An important new connection was made with the first passenger rail line in America since beginning 1827 and now a major railroad line in the Northeast United States of the Baltimore and Ohio Railroad, which was also headquartered in its home of "The Monumental City". As befits its name, it was a most important transportation service for the western part of the "Old Line State" and surrounding areas in the Appalachian, Blue Ridge and Allegheny Mountains range. He oversaw a major improvement in the railway's financial condition. During his quarter-century long tenure, the W.M. Company's annual gross earnings increased from about $218,000 in 1874 to $2.1 million in 1902.

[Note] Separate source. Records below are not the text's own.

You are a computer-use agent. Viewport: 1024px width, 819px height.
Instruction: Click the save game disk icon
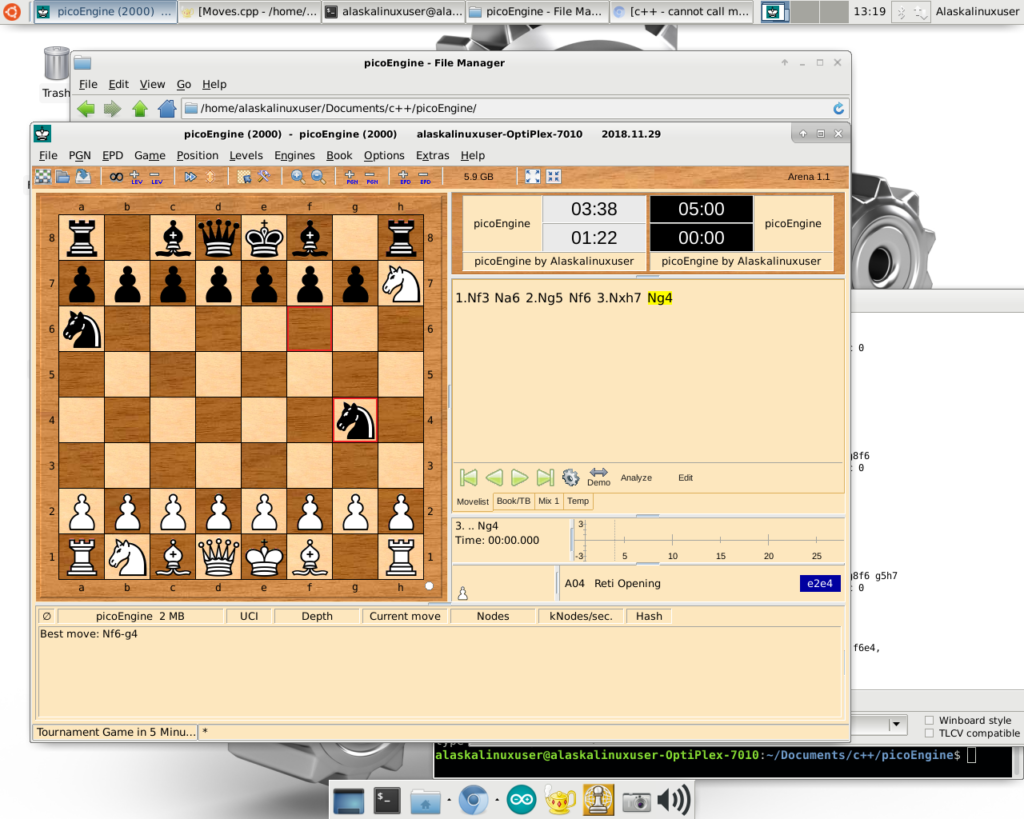(84, 177)
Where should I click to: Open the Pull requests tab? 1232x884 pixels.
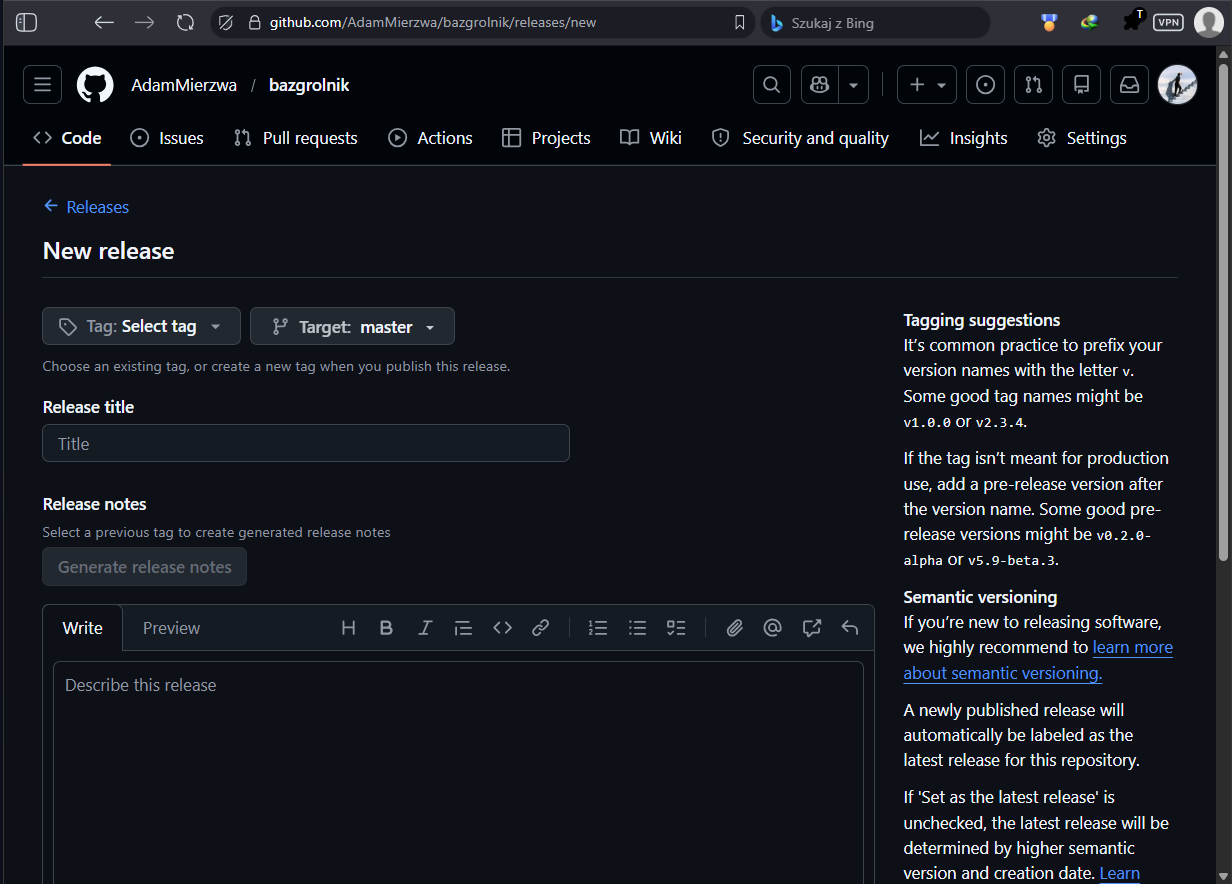tap(295, 138)
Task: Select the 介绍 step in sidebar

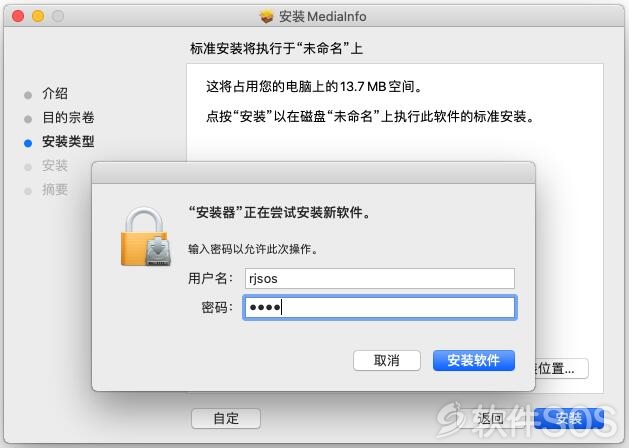Action: pyautogui.click(x=55, y=93)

==United Railways and Electric Company (1901-1906)==
Hood joined the United Railways and Electric Company (U.R.E.C.), the newly merged electric streetcar system for the metropolitan area in Baltimore, in 1901. At that time the company's infrastructure was significantly deteriorated from the combining of various smaller lines which had begun in the 1850s and only in the last decade had converted from horsecars pulling power to electric. Hood oversaw the beginnings of extensive renovations as well as expansions of the system. He managed a rebuilding of the system and its newly constructed Pratt Street Power Plant located on the south edge waterfront of the downtown area after the Great Baltimore Fire of February 1904. The fire had destroyed over 1,500 buildings and devastated most of central downtown Baltimore. He worked extensively to reconstruct the damaged rail lines and power generating houses of the "Burnt District" in the center city and got the coal-fired boilers of the Power Plant on Pier 4 back online.

John Mifflin Hood died at his home in Baltimore on December 17, 1906, and was buried at Druid Ridge Cemetery.

A bronze statue of Hood on a stone pedestal was erected around 1911 by his friends in the old Hopkins Place. After 1963 it was relocated to the terraced "Preston Gardens".